En este contexto, Draletti, ex presidente de la Unión General de Tamberos, trazó un escenario complejo y dijo que el trabajo en el tambo “es muy comprometido, no puede parar, no se puede dejar de ordeñar una vaca por más que nos bajen los precios, que nos aumenten los costos, que no se hagan los caminos que se necesitan o que no esté la infraestructura para sacar el producto”.

En diálogo con el periodista Antonio Fernández Llorente en la AM 990, Draletti expresó que incluso en una situación crítica la capacidad para elevar su reclamo se ve reducida, ya que “somos 12 mil también dispersos en 5 provincias” y “no nos juntamos bajo un techo para manifestar, es muy difícil hacer eso”, porque el trabajo en el tambo requiere de “estar todos los días”.

Al respecto, el productor lechero dejó en claro su preocupación por el aumento de los costos de producción, destacando que “el tambo es un sanatorio en el medio del campo, donde hay 200 parturientas y es altamente intensivo”.

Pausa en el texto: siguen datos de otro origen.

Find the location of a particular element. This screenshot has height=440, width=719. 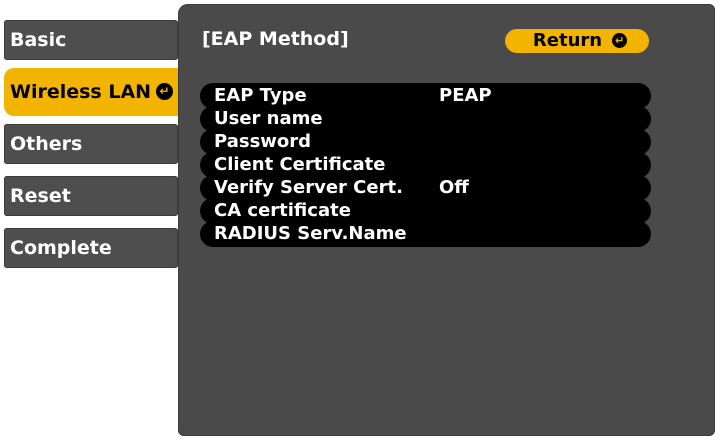

sidebar-item-complete: Complete is located at coordinates (91, 248).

El trabajo en el tambo no puede parar, no se puede dejar de ordeñar una vaca por más que nos bajen los precios, que aumenten los costos, que no se hagan los caminos o que no esté la infraestructura para sacar el producto”, afirmó el productor Guillermo Draletti

QUÉ PASA CON LOS PRECIOS Y LOS COSTOS

Aclaró, por otra parte, que ahora “todos los costos están subiendo y se hace difícil la comercialización mundial”. En su opinión eso se expresa en que “está muy alta la leche en polvo, que es un parámetro para el comercio internacional” de productos lácteos.

En relación al precio que perciben los productores, Draletti explicó que “actualmente el litro de leche anda en los $37, según tranquera de tambo”, marcando la gran diferencia que hay entre lo que recibe el productor y lo que pagan los consumidores en los comercios, con el sachet de leche fluida en torno a los $100.

Y remarcó que “la única ventaja que tiene la lechería es cobrar un poco más seguido que la cosecha, pero todo lo demás son desventajas y en general cuando hay a alguien a quien cargarle los problemas, es al tambero”, remató.

Días pasados se conoció un informe de la Fundación Agropecuaria para el Desarrollo de Argentina (FADA) que puso el acento en la estructura de costos y el peso que tienen los impuestos en algunos productos básicos como pan, carne y leche.

Allí se afirma que mientras los tambos se llevan sólo el 35% del precio final de un sachet de leche, la industria representa el 32%, el comercio el 7%, pero hay 26% de impuestos.